-------- Recorded information
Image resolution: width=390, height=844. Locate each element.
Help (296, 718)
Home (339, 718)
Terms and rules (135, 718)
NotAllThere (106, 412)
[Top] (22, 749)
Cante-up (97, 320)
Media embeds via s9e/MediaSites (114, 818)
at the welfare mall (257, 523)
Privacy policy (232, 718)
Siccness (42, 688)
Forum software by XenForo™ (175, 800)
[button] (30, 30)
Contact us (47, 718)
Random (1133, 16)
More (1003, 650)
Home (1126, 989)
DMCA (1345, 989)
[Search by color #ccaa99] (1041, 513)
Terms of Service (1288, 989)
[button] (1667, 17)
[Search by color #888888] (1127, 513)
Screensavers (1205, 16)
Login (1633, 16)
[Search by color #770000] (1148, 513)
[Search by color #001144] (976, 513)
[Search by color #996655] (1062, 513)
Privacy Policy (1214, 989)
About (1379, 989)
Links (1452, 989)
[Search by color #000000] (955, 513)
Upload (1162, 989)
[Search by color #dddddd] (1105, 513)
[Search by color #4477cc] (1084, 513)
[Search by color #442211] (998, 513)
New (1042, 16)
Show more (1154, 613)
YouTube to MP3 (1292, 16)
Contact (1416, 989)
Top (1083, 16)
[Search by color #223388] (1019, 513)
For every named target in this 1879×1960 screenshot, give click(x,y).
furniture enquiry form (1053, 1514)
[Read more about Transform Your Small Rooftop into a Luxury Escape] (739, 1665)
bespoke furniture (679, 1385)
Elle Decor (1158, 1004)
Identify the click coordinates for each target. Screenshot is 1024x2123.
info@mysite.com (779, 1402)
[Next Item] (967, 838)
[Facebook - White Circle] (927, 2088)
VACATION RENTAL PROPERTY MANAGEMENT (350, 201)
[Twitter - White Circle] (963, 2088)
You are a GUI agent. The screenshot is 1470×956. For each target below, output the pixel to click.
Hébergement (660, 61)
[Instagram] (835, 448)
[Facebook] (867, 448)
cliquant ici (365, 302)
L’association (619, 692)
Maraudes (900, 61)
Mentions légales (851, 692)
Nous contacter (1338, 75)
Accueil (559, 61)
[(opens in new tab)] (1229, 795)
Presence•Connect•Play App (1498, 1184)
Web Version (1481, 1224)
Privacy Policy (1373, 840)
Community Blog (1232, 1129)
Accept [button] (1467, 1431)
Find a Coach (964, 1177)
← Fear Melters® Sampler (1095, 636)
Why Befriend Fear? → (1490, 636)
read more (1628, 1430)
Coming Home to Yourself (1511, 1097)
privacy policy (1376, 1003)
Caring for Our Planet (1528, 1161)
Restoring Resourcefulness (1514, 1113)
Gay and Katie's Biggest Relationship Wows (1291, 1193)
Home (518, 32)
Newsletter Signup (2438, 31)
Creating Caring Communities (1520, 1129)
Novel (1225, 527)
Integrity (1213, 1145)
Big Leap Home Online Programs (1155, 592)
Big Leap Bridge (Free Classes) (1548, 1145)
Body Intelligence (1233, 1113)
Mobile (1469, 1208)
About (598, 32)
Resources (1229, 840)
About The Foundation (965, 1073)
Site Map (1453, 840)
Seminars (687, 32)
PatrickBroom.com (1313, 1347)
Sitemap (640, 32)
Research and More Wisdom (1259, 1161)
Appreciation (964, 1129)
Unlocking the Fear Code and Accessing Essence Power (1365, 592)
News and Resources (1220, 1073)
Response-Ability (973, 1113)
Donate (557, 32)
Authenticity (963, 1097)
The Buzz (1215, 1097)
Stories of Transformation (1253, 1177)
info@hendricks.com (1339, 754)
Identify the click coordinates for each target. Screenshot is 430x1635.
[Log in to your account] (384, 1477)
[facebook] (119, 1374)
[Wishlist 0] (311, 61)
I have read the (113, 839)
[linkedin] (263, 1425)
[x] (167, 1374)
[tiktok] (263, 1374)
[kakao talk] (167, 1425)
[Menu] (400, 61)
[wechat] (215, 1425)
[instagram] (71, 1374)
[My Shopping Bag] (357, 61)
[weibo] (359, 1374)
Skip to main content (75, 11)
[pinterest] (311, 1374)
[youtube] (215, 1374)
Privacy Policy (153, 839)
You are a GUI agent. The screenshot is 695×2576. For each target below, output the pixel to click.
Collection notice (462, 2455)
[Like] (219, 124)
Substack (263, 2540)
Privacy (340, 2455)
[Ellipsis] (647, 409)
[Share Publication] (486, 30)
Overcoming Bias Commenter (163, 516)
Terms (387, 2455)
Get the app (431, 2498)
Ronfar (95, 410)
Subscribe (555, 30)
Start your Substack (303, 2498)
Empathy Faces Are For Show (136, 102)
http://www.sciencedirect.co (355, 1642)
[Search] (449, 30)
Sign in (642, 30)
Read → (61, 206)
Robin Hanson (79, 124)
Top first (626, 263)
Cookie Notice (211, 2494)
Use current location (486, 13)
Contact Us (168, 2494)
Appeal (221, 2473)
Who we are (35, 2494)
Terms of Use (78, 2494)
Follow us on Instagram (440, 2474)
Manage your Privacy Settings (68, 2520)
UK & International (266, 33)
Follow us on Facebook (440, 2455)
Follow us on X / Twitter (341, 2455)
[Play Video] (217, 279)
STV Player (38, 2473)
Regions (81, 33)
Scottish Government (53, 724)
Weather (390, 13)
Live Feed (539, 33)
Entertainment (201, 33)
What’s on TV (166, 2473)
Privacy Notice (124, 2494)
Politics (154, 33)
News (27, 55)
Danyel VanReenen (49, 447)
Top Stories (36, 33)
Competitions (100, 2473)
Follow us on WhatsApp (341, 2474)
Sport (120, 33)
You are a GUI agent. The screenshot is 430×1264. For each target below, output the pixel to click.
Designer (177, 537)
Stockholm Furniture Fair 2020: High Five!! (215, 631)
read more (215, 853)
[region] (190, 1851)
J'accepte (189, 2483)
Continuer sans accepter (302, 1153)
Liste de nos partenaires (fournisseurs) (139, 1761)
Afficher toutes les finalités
----------------
> [What you are asked to do] The expected response is the full data, reproduced exactly.

> [Reply to the task]
Image resolution: width=390, height=844. Locate each element.
Help (296, 718)
Home (339, 718)
Terms and rules (135, 718)
NotAllThere (106, 412)
[Top] (22, 749)
Cante-up (97, 320)
Media embeds via s9e/MediaSites (114, 818)
at the welfare mall (257, 523)
Privacy policy (232, 718)
Siccness (42, 688)
Forum software by XenForo™ (175, 800)
[button] (30, 30)
Contact us (47, 718)
Random (1133, 16)
More (1003, 650)
Home (1126, 989)
DMCA (1345, 989)
[Search by color #ccaa99] (1041, 513)
Terms of Service (1288, 989)
[button] (1667, 17)
[Search by color #888888] (1127, 513)
Screensavers (1205, 16)
Login (1633, 16)
[Search by color #770000] (1148, 513)
[Search by color #001144] (976, 513)
[Search by color #996655] (1062, 513)
Privacy Policy (1214, 989)
About (1379, 989)
Links (1452, 989)
[Search by color #000000] (955, 513)
Upload (1162, 989)
[Search by color #dddddd] (1105, 513)
[Search by color #4477cc] (1084, 513)
[Search by color #442211] (998, 513)
New (1042, 16)
Show more (1154, 613)
YouTube to MP3 (1292, 16)
Contact (1416, 989)
Top (1083, 16)
[Search by color #223388] (1019, 513)
For every named target in this 1879×1960 screenshot, give click(x,y).
furniture enquiry form (1053, 1514)
[Read more about Transform Your Small Rooftop into a Luxury Escape] (739, 1665)
bespoke furniture (679, 1385)
Elle Decor (1158, 1004)
Identify the click coordinates for each target. Screenshot is 1024x2123.
info@mysite.com (779, 1402)
[Next Item] (967, 838)
[Facebook - White Circle] (927, 2088)
VACATION RENTAL PROPERTY MANAGEMENT (350, 201)
[Twitter - White Circle] (963, 2088)
You are a GUI agent. The screenshot is 1470×956. For each target below, output the pixel to click.
Hébergement (660, 61)
[Instagram] (835, 448)
[Facebook] (867, 448)
cliquant ici (365, 302)
L’association (619, 692)
Maraudes (900, 61)
Mentions légales (851, 692)
Nous contacter (1338, 75)
Accueil (559, 61)
[(opens in new tab)] (1229, 795)
Presence•Connect•Play App (1498, 1184)
Web Version (1481, 1224)
Privacy Policy (1373, 840)
Community Blog (1232, 1129)
Accept [button] (1467, 1431)
Find a Coach (964, 1177)
← Fear Melters® Sampler (1095, 636)
Why Befriend Fear? → (1490, 636)
read more (1628, 1430)
Coming Home to Yourself (1511, 1097)
privacy policy (1376, 1003)
Caring for Our Planet (1528, 1161)
Restoring Resourcefulness (1514, 1113)
Gay and Katie's Biggest Relationship Wows (1291, 1193)
Home (518, 32)
Newsletter Signup (2438, 31)
Creating Caring Communities (1520, 1129)
Novel (1225, 527)
Integrity (1213, 1145)
Big Leap Home Online Programs (1155, 592)
Big Leap Bridge (Free Classes) (1548, 1145)
Body Intelligence (1233, 1113)
Mobile (1469, 1208)
About (598, 32)
Resources (1229, 840)
About The Foundation (965, 1073)
Site Map (1453, 840)
Seminars (687, 32)
PatrickBroom.com (1313, 1347)
Sitemap (640, 32)
Research and More Wisdom (1259, 1161)
Appreciation (964, 1129)
Unlocking the Fear Code and Accessing Essence Power (1365, 592)
News and Resources (1220, 1073)
Response-Ability (973, 1113)
Donate (557, 32)
Authenticity (963, 1097)
The Buzz (1215, 1097)
Stories of Transformation (1253, 1177)
info@hendricks.com (1339, 754)
Identify the click coordinates for each target. Screenshot is 430x1635.
[Log in to your account] (384, 1477)
[facebook] (119, 1374)
[Wishlist 0] (311, 61)
I have read the (113, 839)
[linkedin] (263, 1425)
[x] (167, 1374)
[tiktok] (263, 1374)
[kakao talk] (167, 1425)
[Menu] (400, 61)
[wechat] (215, 1425)
[instagram] (71, 1374)
[My Shopping Bag] (357, 61)
[weibo] (359, 1374)
Skip to main content (75, 11)
[pinterest] (311, 1374)
[youtube] (215, 1374)
Privacy Policy (153, 839)
You are a GUI agent. The screenshot is 695×2576. For each target below, output the pixel to click.
Collection notice (462, 2455)
[Like] (219, 124)
Substack (263, 2540)
Privacy (340, 2455)
[Ellipsis] (647, 409)
[Share Publication] (486, 30)
Overcoming Bias Commenter (163, 516)
Terms (387, 2455)
Get the app (431, 2498)
Ronfar (95, 410)
Subscribe (555, 30)
Start your Substack (303, 2498)
Empathy Faces Are For Show (136, 102)
http://www.sciencedirect.co (355, 1642)
[Search] (449, 30)
Sign in (642, 30)
Read → (61, 206)
Robin Hanson (79, 124)
Top first (626, 263)
Cookie Notice (211, 2494)
Use current location (486, 13)
Contact Us (168, 2494)
Appeal (221, 2473)
Who we are (35, 2494)
Terms of Use (78, 2494)
Follow us on Instagram (440, 2474)
Manage your Privacy Settings (68, 2520)
UK & International (266, 33)
Follow us on Facebook (440, 2455)
Follow us on X / Twitter (341, 2455)
[Play Video] (217, 279)
STV Player (38, 2473)
Regions (81, 33)
Scottish Government (53, 724)
Weather (390, 13)
Live Feed (539, 33)
Entertainment (201, 33)
What’s on TV (166, 2473)
Privacy Notice (124, 2494)
Politics (154, 33)
News (27, 55)
Danyel VanReenen (49, 447)
Top Stories (36, 33)
Competitions (100, 2473)
Follow us on WhatsApp (341, 2474)
Sport (120, 33)
You are a GUI agent. The screenshot is 430×1264. For each target below, output the pixel to click.
Designer (177, 537)
Stockholm Furniture Fair 2020: High Five!! (215, 631)
read more (215, 853)
[region] (190, 1851)
J'accepte (189, 2483)
Continuer sans accepter (302, 1153)
Liste de nos partenaires (fournisseurs) (139, 1761)
Afficher toutes les finalités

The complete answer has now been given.